- Short task: Transcribe the passage of the article on three-phase inductors, starting with "Types of 3-Phase" and going on through "where they belong.".

- Passage shown:
※

Types of 3-Phase Inductors & Chokes for Industrial Use 

Three-phase power systems power most heavy equipment in industrial facilities. Variable frequency drives, rectifiers, motor controls, renewable energy inverters — they all need clean, stable power to work reliably. The magnetic components managing that power don't get much attention until something goes wrong.  

3-phase inductors show up in more places than most engineers expect, and the difference between the various types of three-phase inductors matters. Picking the wrong configuration for a harmonic filtering application, or mismatching an inductor to a rectifier topology, can create problems that take months to trace back to their source. This article covers the main types, what each one does, and where they belong. 

Why Three-Phase Inductors Aren't Just Scaled-Up Single-Phase Designs 

A single-phase inductor manages one winding and one flux path. Three-phase designs balance three. That difference affects core geometry, winding layout, thermal behaviour, and how the component interacts with the rest of the system. 

In a balanced three-phase system, magnetic fluxes in each phase are 120° apart. A well-designed three-phase inductor uses that phase relationship, where flux from one limb partially cancels flux in another. That allows for smaller cores compared to three separate single-phase units. In practice, load imbalances, harmonic content, and non-sinusoidal waveforms push the design harder than nameplate conditions suggest. 

Core construction varies by application. Stacked lamination cores work well at line frequency. Ferrite and powdered iron cores handle higher switching frequencies better. The gap geometry, whether distributed or discrete, shapes saturation behaviour and affects performance under transient loads.  

If you're working through whether a single three-phase unit or three separate inductors makes more sense for your design, our inductors, chokes, reactors, and filters breakdown covers that distinction in more detail. 

AC Line Reactors: The Workhorse of Industrial Power Conditioning 

AC line reactors are the most common three-phase inductors used in industry. They sit on the input side of variable frequency drives, soft starters, and rectifier bridges. Their job: limit the rate of current rise, reduce harmonic distortion fed back into the supply, and protect upstream equipment from voltage notching. 

A 3–5% impedance line reactor at the VFD input can reduce total harmonic distortion (THD) from 80–100% to 35–40%, depending on drive topology and load. That matters under IEEE 519, which sets harmonic distortion limits at the point of common coupling. Distortion from one large drive or a dozen smaller ones adds up at the service entrance all the same. 

Line reactors also extend drive life. The capacitor banks inside a VFD see less stress when there's a reactor on the input, because current peaks that charge those capacitors are flattened. It's one of the less expensive ways to improve system reliability. 

One important distinction: line reactors aren't interchangeable with DC link chokes. Both appear in VFD applications, but the DC link choke sits inside the drive between the rectifier and inverter sections, targeting a different part of the harmonic spectrum. Some manufacturers include one or the other from the factory, so checking drive documentation before specifying an external reactor avoids confusion.

※

- Data excerpts:
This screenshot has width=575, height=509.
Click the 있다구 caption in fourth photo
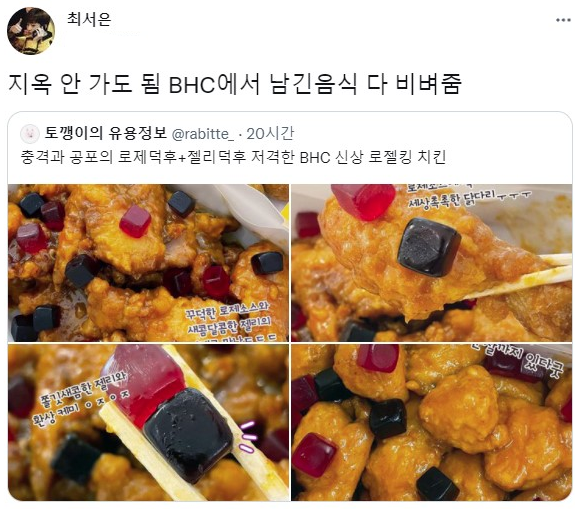pos(544,363)
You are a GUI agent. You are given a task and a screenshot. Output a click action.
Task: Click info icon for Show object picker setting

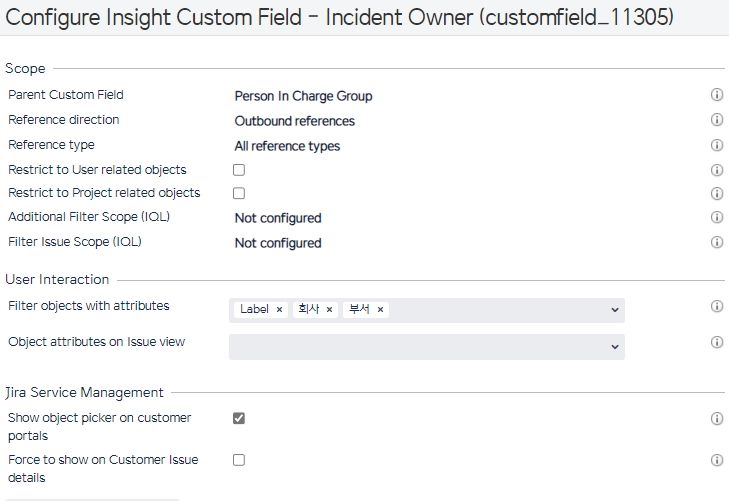716,418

※

- Response to the task:
Types of 3-Phase Inductors & Chokes for Industrial Use 

Three-phase power systems power most heavy equipment in industrial facilities. Variable frequency drives, rectifiers, motor controls, renewable energy inverters — they all need clean, stable power to work reliably. The magnetic components managing that power don't get much attention until something goes wrong.  

3-phase inductors show up in more places than most engineers expect, and the difference between the various types of three-phase inductors matters. Picking the wrong configuration for a harmonic filtering application, or mismatching an inductor to a rectifier topology, can create problems that take months to trace back to their source. This article covers the main types, what each one does, and where they belong.